Il testo della mozione, che cita esclusivamente fonti antiabortiste e pro life, parla del ricorso all’aborto definendolo “un’uccisione nascosta” e sostenendo che sia usato come metodo contraccettivo, si scaglia contro la diffusione della pillola abortiva Ru486 che avrebbe incrementato il numero degli aborti e diffuso “la cultura dello scarto”.
«La mozione poneva tutta la questione in termini positivi di tutela e incentivo alla maternità, ma in realtà voleva finanziare progetti e associazioni cattoliche che sono esplicitamente contro il diritto di interrompere una gravidanza. Intendeva dunque destinare risorse pubbliche a chi usa la “vita” – parola di cui questi movimenti si sono appropriati, ma a senso unico – per cancellare le libere scelte delle donne» ha scritto la giornalista e attivista Giulia Siviero sempre in prima linea.
L’iniziativa, votata anche dalla capogruppo del Pd al Comune Carla Padovani poi sfiduciata dal suo gruppo politico, ha come primo firmatario il consigliere leghista Alberto Zelger che si è definito pubblicamente antiabortista.

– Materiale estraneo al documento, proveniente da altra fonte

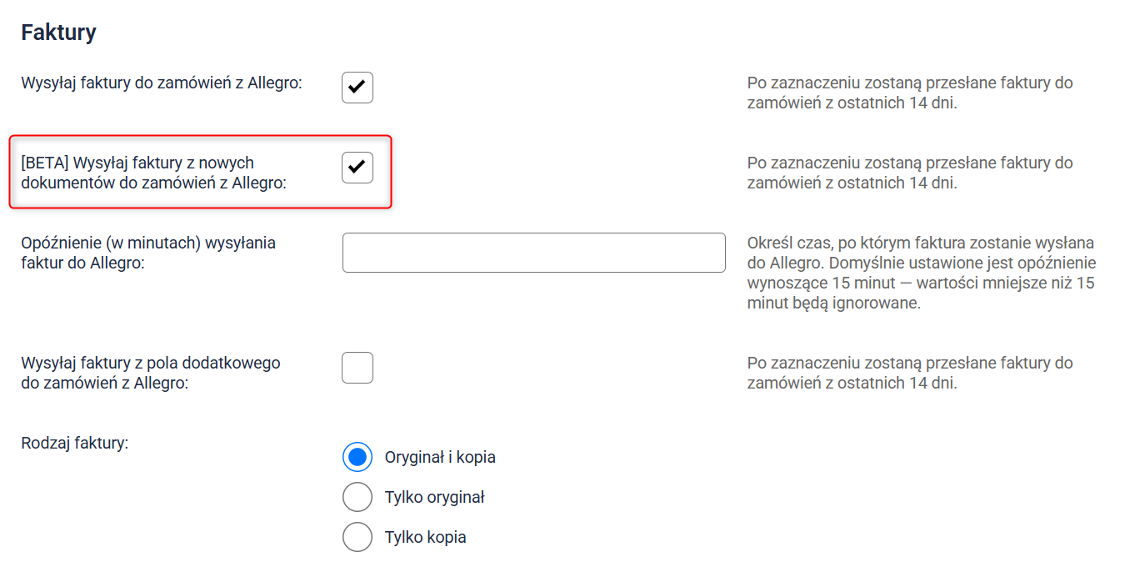Click the 'Opóźnienie (w minutach)' field label
The height and width of the screenshot is (582, 1125).
(148, 253)
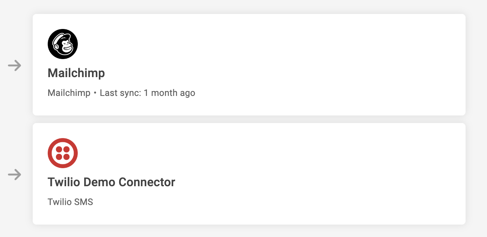The image size is (487, 237).
Task: Click the arrow beside the Mailchimp card
Action: (x=15, y=66)
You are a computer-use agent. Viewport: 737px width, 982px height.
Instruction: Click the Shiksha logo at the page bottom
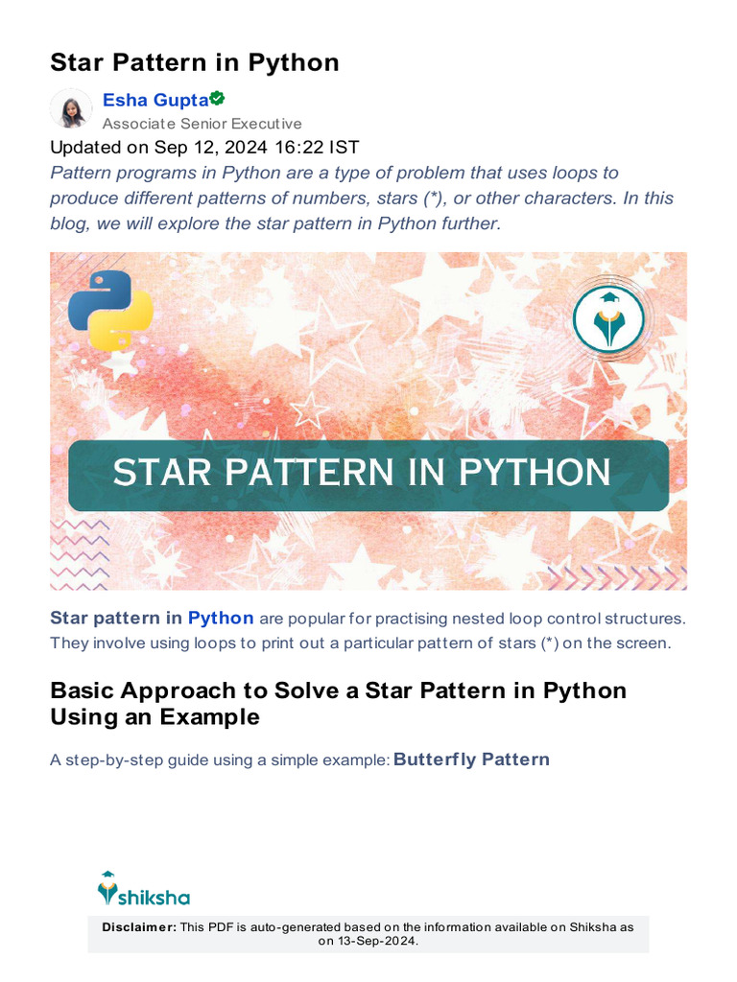tap(144, 889)
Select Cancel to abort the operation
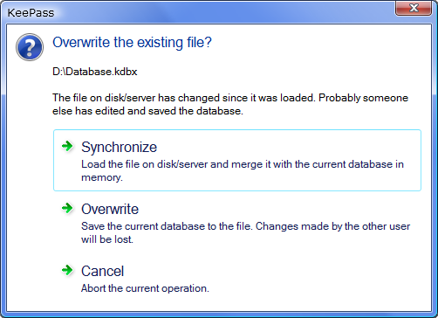438x318 pixels. 237,279
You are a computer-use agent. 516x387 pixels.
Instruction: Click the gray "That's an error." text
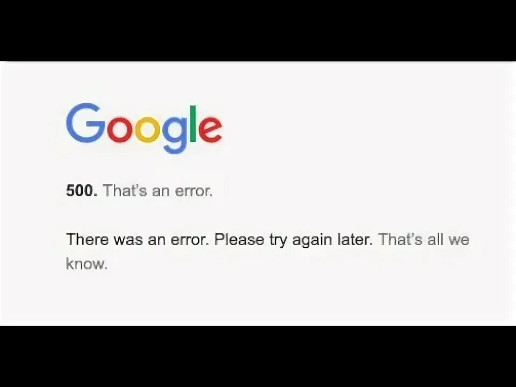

In un’intervista ha dichiarato che iniziative come la sua, ossia il sostegno economico ai movimenti pro life, sono necessarie perchè «siamo in un periodo in cui non nascono più figli in Italia, tra un po’ saremo invasi dai bambini islamici e quando raggiungeranno la maggioranza applicheranno la legge islamica» per poi aggiungere «sulla 194 non c’è ancora una maggioranza governativa per abrogarla bisogna attendere e cambiare la cultura del vedere nascere un figlio come una ricchezza e non come un peso o una malattia. L’aborto lo ricordo è un abominevole delitto».
C’è anche una seconda mozione, la 441, accantonata durante la votazione del 4 ottobre, probabilmente verrà invece prossimamente discussa in consiglio. Prevede l’istituzione del cimitero dei “bambini mai nati” con la sepoltura automatica del feto anche senza il benestare della donna.

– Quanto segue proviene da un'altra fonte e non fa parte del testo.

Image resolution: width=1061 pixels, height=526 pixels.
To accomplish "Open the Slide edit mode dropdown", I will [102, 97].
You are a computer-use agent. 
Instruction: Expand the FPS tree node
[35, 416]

Posizioni che stigmatizzano le scelte delle donne e non riconoscono la loro libera autodeterminazione e il diritto all’aborto sancito dalla una legge, la 194, che, bisogna ricordarlo, è in parte svuotata nella sua efficacia dall’obiezione di coscienza, dai tagli ai consultori e dalle limitazioni all’uso della pillola abortiva RU486 come ribadisce Non Una di Meno che aggiunge: « L’autodeterminazione che rivendichiamo non è solo individuale, ma afferma la forza collettiva di un movimento globale.Per questo noi vogliamo: educazione sessuale per decidere, contraccezione gratuita per non abortire e aborto accessibile per non morire».

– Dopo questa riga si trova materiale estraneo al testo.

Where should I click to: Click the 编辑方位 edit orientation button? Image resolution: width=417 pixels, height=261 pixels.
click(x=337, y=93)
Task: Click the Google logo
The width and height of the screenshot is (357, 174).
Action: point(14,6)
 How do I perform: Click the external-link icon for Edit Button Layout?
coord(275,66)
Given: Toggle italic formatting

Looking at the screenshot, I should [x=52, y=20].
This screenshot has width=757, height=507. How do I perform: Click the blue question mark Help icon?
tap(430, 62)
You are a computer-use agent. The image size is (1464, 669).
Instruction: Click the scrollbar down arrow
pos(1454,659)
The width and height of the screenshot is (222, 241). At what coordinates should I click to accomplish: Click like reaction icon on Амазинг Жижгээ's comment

In tante alla manifestazione di sabato hanno urlato la loro rabbia, hanno scritto frasi di protesta e indossato mantelli rossi e copricapi bianchi. Sono gli indumenti simbolici indossati nella serie TV The Handmaid’s Tale, ispirata al libro il “Racconto dell’ancella” della scrittrice Margaret Atwood ambientato in un futuro distopico in cui le donne sono sottomesse a un ordine patriarcale che le ha trasformate in incubatrici, schiave utili solamente a generare figli e assicurare fertilità al loro Paese. «Abbiamo cantato, ballato e resistito – ha scritto Non Una di Meno Verona su Facebook – Perché vogliamo #moltopiùdi194. Perché i diritti delle donne, la parità salariale, i diritti riproduttivi, la lotta alla violenza domestica, sono i primi e fondamentali elementi della nostra lotta. Ma anche perché abbiamo molto chiaro che non c’è libertà delle donne senza la libertà di amare, desiderare, di unirsi con chi si vuole e di esprimere l’identità di genere che si sente di avere».
Una battaglia di libertà che non è solo delle donne, ma che riguarda tutti, ognuno di noi.